Marie Claire Wins Journalism Prize

Marie Claire has won a prestigious Front Page Award from the Newswomen's Club of New York for editor-at-large Abigail Pesta's shocking story, An American Tragedy.

Marie Claire has won a prestigious Front Page Award from the Newswomen's Club of New York for editor-at-large Abigail Pesta's shocking story "An American Tragedy." The story, which won in the Magazine Features category, describes the chilling trend of "honor killings" in America, whereby a male relative kills a sister, daughter, or wife for "shaming" the family. The practice, which has deep roots in the tribal traditions of the Middle East and Asia, has come stateside.
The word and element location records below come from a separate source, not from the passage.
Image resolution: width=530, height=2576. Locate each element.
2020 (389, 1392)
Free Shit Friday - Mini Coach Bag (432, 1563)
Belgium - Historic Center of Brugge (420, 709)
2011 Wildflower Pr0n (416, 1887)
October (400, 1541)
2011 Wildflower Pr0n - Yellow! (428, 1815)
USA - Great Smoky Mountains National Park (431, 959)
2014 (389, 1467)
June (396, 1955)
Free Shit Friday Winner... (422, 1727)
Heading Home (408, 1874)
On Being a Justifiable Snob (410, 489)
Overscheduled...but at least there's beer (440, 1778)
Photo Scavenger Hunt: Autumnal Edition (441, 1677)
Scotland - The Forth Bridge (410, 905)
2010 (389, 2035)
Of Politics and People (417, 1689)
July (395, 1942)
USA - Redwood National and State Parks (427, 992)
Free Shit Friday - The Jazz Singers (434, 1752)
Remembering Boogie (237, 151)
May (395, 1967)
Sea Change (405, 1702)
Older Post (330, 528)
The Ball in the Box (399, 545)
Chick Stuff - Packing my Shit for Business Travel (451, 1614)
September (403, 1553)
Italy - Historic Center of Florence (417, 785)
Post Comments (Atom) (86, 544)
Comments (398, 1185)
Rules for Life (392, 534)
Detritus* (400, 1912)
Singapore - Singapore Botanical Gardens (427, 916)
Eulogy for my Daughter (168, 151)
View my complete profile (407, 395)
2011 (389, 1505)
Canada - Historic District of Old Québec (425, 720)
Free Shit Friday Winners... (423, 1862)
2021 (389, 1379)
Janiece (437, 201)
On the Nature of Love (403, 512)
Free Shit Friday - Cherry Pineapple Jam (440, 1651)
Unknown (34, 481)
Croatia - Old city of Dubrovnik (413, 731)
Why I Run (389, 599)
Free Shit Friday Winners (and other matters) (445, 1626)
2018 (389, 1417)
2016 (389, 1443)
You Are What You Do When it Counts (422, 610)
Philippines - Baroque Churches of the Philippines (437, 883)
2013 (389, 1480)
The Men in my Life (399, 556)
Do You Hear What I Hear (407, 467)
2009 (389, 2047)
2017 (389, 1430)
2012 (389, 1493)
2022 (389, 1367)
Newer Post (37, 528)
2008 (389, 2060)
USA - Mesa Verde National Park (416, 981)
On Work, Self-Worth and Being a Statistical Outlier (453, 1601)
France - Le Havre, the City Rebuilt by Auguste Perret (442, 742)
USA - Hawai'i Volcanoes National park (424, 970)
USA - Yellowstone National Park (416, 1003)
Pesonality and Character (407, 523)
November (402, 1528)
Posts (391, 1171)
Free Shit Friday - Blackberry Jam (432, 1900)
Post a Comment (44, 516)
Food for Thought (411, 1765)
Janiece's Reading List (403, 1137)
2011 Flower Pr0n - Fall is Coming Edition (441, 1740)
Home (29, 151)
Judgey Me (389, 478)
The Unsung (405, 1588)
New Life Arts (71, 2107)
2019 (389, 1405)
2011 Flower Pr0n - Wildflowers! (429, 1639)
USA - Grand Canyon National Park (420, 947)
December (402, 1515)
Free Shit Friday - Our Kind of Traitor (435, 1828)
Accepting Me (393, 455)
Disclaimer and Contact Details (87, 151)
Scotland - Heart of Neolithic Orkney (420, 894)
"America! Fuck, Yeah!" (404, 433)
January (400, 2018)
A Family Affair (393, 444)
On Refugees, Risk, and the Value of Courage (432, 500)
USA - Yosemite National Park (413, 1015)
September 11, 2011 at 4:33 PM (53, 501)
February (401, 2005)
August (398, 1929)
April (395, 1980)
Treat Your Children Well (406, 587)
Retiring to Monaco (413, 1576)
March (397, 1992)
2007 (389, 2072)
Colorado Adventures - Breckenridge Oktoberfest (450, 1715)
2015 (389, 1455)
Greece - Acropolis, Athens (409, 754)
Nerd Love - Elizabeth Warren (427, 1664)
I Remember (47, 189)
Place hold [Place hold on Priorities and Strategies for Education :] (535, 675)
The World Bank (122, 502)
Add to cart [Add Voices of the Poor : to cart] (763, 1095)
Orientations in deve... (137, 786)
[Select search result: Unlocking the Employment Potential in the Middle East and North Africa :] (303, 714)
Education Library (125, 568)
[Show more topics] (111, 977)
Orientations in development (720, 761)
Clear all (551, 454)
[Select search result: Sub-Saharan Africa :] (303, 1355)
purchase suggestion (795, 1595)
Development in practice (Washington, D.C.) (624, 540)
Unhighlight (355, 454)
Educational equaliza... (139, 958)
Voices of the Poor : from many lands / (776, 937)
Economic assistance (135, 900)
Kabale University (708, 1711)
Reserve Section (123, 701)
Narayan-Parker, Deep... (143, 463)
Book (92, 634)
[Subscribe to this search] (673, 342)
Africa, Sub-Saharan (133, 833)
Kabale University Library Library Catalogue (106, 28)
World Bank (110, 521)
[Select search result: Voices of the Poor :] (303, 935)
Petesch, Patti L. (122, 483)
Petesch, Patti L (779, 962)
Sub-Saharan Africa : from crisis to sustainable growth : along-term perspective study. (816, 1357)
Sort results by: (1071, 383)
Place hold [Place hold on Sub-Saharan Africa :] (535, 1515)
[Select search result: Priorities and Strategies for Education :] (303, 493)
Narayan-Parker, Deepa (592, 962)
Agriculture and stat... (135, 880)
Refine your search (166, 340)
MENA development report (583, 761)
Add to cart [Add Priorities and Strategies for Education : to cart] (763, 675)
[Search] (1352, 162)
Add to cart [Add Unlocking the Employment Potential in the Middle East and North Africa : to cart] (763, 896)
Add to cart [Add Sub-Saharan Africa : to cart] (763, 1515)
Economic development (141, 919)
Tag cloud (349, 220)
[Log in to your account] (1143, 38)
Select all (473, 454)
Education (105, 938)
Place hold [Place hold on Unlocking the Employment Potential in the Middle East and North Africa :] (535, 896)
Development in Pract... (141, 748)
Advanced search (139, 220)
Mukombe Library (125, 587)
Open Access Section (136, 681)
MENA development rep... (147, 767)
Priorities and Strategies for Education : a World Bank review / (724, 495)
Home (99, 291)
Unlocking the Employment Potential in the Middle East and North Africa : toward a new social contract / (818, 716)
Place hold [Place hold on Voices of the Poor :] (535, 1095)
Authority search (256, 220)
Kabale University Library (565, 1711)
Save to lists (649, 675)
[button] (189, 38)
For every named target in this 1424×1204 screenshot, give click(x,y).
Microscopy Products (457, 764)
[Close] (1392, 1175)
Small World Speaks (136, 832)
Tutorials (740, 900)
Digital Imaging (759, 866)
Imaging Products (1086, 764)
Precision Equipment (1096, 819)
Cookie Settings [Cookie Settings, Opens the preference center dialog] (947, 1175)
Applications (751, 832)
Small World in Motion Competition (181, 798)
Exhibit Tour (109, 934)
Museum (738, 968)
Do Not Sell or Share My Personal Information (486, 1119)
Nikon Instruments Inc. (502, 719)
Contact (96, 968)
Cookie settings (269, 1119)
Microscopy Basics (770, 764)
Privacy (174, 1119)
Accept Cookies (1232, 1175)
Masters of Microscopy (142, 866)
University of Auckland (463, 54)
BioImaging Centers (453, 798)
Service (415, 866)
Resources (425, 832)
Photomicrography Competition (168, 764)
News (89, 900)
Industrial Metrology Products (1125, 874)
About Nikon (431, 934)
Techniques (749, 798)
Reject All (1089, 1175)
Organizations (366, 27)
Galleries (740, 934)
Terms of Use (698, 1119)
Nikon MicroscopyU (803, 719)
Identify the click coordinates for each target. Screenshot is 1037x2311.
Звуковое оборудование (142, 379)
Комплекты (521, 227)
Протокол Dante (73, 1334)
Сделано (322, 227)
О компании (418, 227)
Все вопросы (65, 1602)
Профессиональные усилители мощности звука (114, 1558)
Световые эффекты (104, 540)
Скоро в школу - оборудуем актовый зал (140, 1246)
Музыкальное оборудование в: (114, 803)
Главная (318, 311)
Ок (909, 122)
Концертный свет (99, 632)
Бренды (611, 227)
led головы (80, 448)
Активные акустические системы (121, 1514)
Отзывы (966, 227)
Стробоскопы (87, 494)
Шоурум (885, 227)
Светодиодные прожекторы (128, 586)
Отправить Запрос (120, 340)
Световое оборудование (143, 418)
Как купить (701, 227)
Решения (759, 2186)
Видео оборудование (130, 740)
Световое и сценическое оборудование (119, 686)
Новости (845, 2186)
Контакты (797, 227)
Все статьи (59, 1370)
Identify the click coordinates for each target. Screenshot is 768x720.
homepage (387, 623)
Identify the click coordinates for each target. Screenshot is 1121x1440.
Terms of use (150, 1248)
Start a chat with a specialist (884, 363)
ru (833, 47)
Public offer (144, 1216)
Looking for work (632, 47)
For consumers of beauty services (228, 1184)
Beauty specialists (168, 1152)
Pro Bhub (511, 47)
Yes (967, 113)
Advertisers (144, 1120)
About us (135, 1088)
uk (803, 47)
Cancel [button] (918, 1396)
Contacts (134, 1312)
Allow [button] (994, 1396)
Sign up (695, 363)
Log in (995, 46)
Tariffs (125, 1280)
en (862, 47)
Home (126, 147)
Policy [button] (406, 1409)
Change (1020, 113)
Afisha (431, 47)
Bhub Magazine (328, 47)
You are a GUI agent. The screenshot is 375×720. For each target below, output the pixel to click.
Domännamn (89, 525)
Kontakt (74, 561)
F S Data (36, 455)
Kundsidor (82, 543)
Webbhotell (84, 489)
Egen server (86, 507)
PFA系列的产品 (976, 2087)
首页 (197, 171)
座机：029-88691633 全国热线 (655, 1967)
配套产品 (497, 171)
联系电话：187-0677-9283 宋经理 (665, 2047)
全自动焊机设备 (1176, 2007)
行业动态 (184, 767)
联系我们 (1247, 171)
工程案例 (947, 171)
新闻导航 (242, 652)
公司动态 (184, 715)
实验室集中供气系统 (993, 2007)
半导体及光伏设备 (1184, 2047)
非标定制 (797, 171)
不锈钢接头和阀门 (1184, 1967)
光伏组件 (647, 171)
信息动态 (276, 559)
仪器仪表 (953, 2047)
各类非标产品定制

Pesta's story zooms in on the life of a beautiful 20-year-old Arizona woman named Noor Almaleki, whose father ran over her in his Jeep Cherokee in a suburban parking lot in Phoenix. The reason: She refused to marry an Iraqi man in her father's homeland. Noor's father, who fled to Mexico City and then London, is now in jail back in Arizona, awaiting trial. In jailhouse phone conversations with his wife, he justified killing his daughter as a matter of "Iraqi honor."

Other Front Page Award winners included Gretchen Morgenson of The New York Times for Reporter of the Year, Amy Fine Collins of Vanity Fair for Cultural Criticism, and Amy Chozick of The Wall Street Journal for Newspaper Beat Reporting, among others.

Image: Noor Almaleki, killed by her father in Phoenix.